Assignment: Look through the listing below for the line containing "[perroquet soleil conure". Copy it and each line after it up to and including the line containing "Side view of", exactly, leaving out pictures.

Data to examine:
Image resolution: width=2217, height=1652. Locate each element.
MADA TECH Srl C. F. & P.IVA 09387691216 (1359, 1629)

---

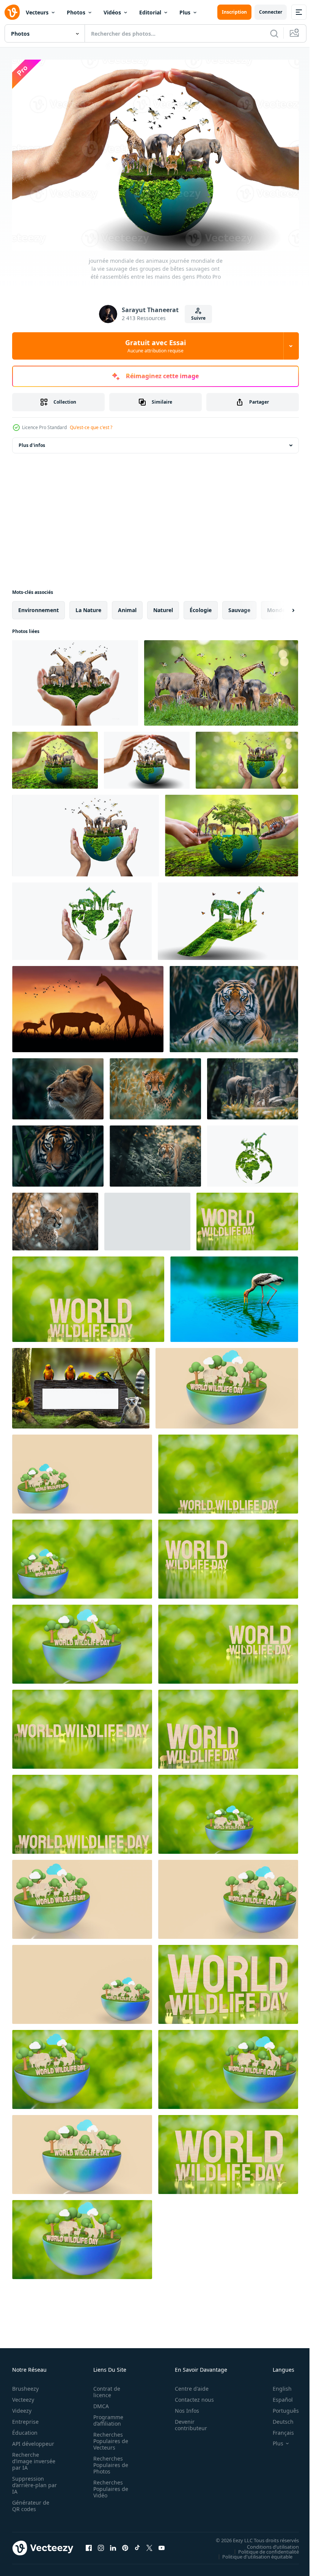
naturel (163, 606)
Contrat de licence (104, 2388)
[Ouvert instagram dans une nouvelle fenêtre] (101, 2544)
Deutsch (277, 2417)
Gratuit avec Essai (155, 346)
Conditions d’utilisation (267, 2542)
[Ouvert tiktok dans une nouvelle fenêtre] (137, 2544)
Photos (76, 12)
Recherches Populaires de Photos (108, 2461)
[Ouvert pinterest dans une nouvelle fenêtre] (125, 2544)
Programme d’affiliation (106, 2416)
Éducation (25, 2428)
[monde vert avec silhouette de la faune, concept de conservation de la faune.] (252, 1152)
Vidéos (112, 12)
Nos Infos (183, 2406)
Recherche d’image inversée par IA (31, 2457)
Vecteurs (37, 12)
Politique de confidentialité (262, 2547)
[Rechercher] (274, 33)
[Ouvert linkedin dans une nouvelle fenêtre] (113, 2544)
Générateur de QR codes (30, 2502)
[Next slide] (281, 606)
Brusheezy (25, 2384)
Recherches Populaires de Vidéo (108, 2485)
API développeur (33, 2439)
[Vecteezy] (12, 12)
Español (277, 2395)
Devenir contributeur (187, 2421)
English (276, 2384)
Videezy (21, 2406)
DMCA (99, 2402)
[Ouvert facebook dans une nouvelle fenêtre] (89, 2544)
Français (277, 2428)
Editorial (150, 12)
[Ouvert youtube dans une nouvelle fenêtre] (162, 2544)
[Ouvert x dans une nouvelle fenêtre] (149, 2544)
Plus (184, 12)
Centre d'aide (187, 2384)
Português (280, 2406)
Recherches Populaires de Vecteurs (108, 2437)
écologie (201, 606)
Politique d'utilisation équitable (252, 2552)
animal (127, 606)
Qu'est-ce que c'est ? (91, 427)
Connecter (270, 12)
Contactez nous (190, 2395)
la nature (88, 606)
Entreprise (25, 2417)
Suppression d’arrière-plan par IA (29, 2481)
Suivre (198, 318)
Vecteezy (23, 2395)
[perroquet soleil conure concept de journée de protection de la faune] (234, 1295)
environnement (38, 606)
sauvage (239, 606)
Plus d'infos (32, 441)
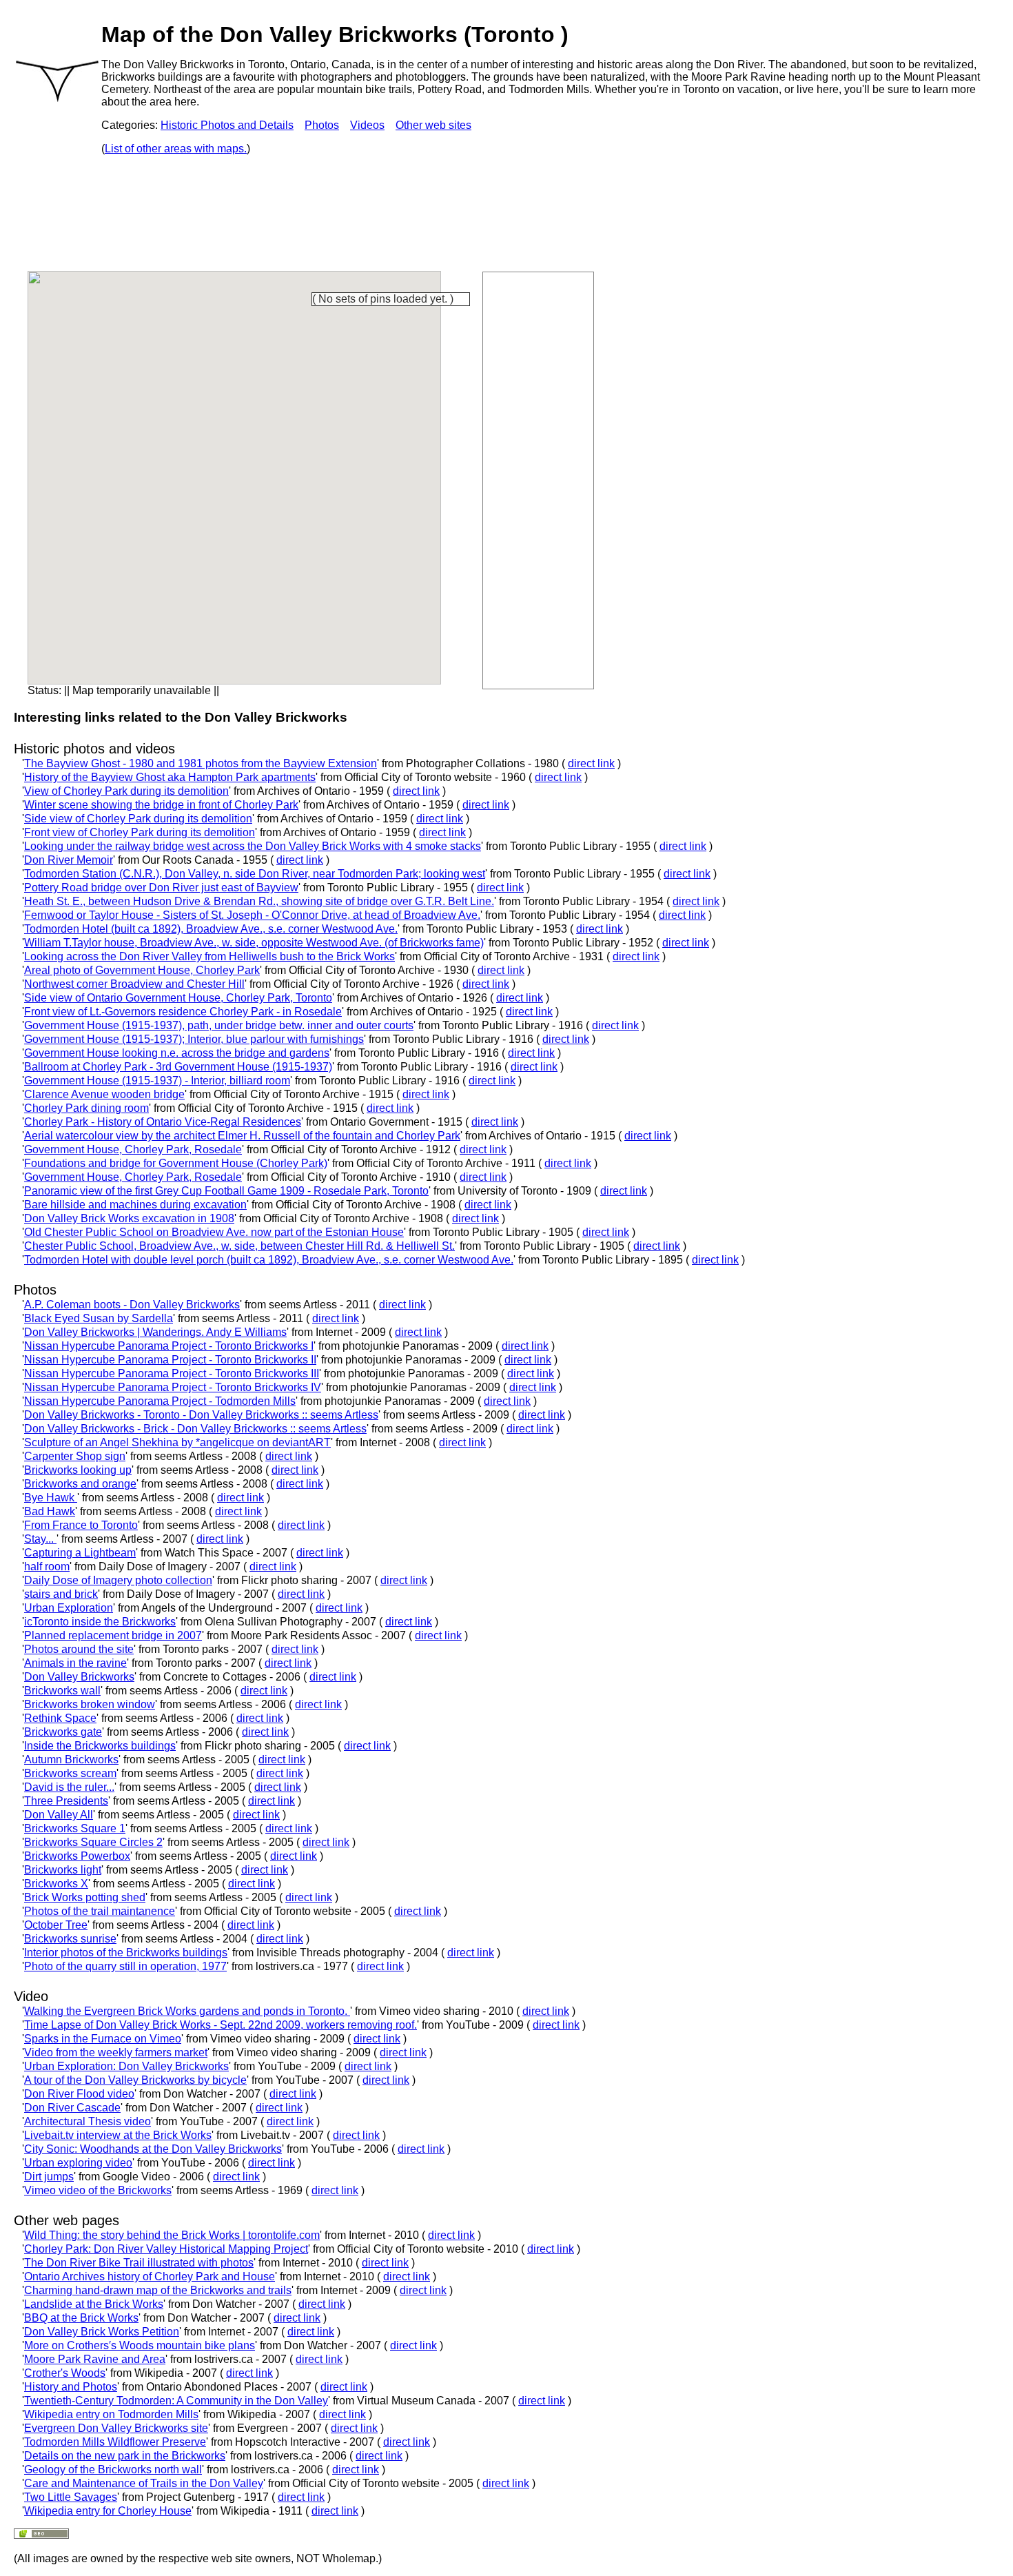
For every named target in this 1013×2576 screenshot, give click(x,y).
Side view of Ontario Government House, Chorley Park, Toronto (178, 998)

---

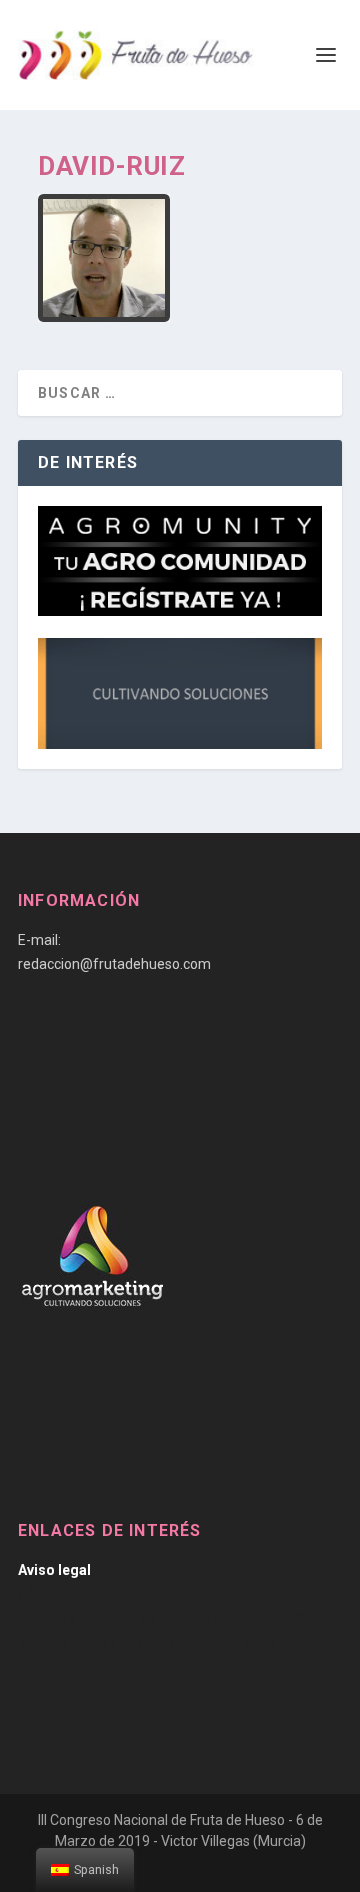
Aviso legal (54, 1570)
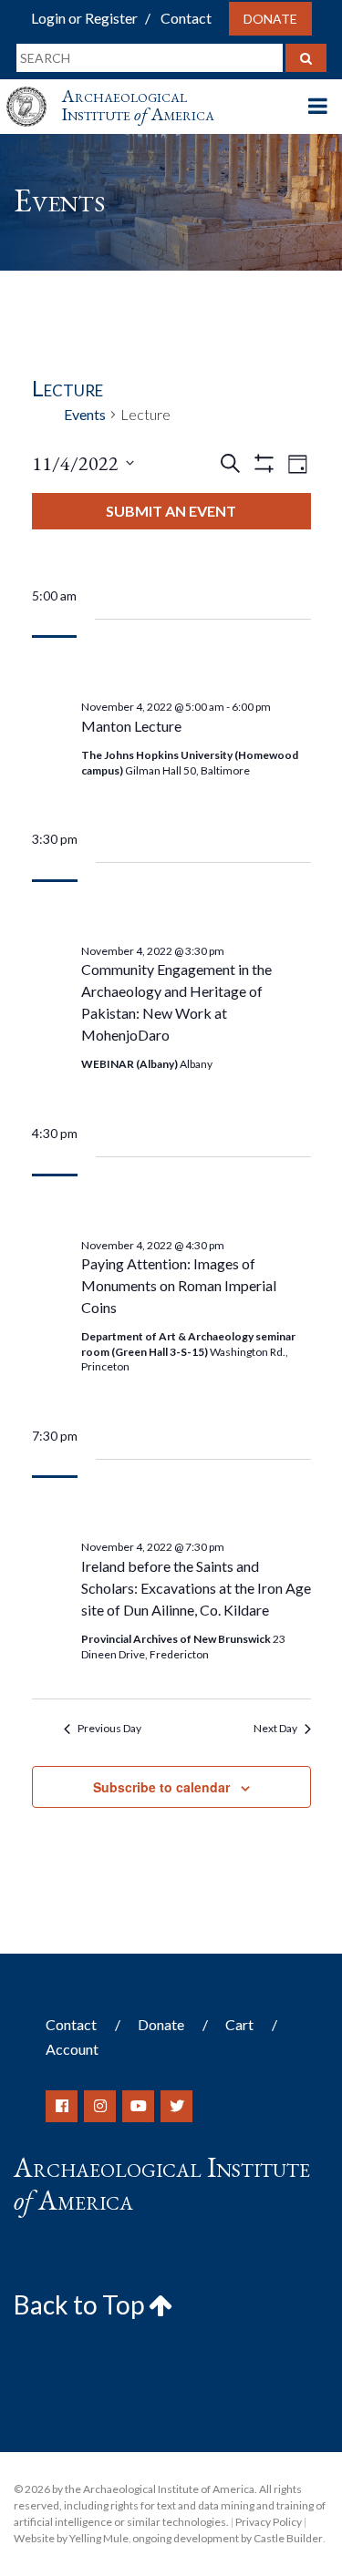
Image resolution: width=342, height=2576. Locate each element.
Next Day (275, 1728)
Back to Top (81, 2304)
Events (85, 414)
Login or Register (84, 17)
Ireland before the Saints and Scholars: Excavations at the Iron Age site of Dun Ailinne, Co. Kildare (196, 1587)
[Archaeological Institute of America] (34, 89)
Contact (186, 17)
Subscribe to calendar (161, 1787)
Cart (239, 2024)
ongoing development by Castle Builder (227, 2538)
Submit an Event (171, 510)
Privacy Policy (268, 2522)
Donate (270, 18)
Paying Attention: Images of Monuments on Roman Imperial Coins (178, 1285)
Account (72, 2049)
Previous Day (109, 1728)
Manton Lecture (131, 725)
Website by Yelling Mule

Answer to this task:
[perroquet soleil conure concept de journée de protection de la faune] (234, 1295)
environnement (38, 606)
sauvage (239, 606)
Plus d'infos (32, 441)
For every named target in this 1013×2576 screenshot, give click(x,y).
Side view of Ontario Government House, Chorley Park, Toronto (178, 998)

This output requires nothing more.